=== Exercise aim ===
All entries below are to be returned in full, exactly as they stand.

=== Given entries ===

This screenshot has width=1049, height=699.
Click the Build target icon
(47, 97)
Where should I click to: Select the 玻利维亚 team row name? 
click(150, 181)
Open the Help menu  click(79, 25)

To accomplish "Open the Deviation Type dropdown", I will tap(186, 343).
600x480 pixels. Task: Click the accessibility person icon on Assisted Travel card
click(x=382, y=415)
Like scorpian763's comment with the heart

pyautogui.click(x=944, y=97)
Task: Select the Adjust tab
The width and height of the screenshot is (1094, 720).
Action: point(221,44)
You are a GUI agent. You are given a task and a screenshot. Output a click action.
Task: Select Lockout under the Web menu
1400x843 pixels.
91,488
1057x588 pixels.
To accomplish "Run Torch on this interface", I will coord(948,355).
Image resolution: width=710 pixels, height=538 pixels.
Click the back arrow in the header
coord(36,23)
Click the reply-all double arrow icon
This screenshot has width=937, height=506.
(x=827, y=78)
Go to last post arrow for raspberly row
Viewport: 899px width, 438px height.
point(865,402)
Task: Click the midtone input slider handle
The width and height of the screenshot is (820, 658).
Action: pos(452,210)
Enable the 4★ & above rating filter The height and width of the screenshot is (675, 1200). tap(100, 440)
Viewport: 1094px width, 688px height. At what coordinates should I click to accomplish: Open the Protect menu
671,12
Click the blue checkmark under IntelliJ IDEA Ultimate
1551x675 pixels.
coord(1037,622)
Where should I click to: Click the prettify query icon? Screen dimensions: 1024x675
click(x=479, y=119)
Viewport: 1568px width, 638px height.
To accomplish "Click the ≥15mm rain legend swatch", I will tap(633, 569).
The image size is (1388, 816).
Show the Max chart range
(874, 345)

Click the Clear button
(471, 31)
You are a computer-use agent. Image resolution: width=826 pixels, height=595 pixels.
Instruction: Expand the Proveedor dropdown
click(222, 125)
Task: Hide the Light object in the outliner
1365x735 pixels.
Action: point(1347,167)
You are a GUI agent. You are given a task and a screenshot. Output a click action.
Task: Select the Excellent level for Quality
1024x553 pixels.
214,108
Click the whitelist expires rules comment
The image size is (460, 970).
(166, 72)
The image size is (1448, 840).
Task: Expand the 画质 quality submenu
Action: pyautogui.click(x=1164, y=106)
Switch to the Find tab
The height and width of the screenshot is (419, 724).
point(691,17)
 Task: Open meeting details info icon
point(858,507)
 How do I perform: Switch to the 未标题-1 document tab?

=== Task result ===
This screenshot has width=1049, height=699.
Click the Build target icon
(47, 97)
Where should I click to: Select the 玻利维亚 team row name? 
click(150, 181)
Open the Help menu  click(79, 25)

To accomplish "Open the Deviation Type dropdown", I will tap(186, 343).
600x480 pixels. Task: Click the accessibility person icon on Assisted Travel card
click(x=382, y=415)
Like scorpian763's comment with the heart

pyautogui.click(x=944, y=97)
Task: Select the Adjust tab
The width and height of the screenshot is (1094, 720).
Action: point(221,44)
You are a GUI agent. You are given a task and a screenshot. Output a click action.
Task: Select Lockout under the Web menu
1400x843 pixels.
91,488
1057x588 pixels.
To accomplish "Run Torch on this interface", I will coord(948,355).
Image resolution: width=710 pixels, height=538 pixels.
Click the back arrow in the header
coord(36,23)
Click the reply-all double arrow icon
This screenshot has width=937, height=506.
(x=827, y=78)
Go to last post arrow for raspberly row
Viewport: 899px width, 438px height.
point(865,402)
Task: Click the midtone input slider handle
The width and height of the screenshot is (820, 658).
Action: pos(452,210)
Enable the 4★ & above rating filter The height and width of the screenshot is (675, 1200). tap(100, 440)
Viewport: 1094px width, 688px height. At what coordinates should I click to accomplish: Open the Protect menu
671,12
Click the blue checkmark under IntelliJ IDEA Ultimate
1551x675 pixels.
coord(1037,622)
Where should I click to: Click the prettify query icon? Screen dimensions: 1024x675
click(x=479, y=119)
Viewport: 1568px width, 638px height.
To accomplish "Click the ≥15mm rain legend swatch", I will tap(633, 569).
The image size is (1388, 816).
Show the Max chart range
(874, 345)

Click the Clear button
(471, 31)
You are a computer-use agent. Image resolution: width=826 pixels, height=595 pixels.
Instruction: Expand the Proveedor dropdown
click(222, 125)
Task: Hide the Light object in the outliner
1365x735 pixels.
Action: point(1347,167)
You are a GUI agent. You are given a task and a screenshot. Output a click action.
Task: Select the Excellent level for Quality
1024x553 pixels.
214,108
Click the whitelist expires rules comment
The image size is (460, 970).
(166, 72)
The image size is (1448, 840).
Task: Expand the 画质 quality submenu
Action: pyautogui.click(x=1164, y=106)
Switch to the Find tab
The height and width of the screenshot is (419, 724).
point(691,17)
 Task: Open meeting details info icon
point(858,507)
 How do I perform: Switch to the 未标题-1 document tab?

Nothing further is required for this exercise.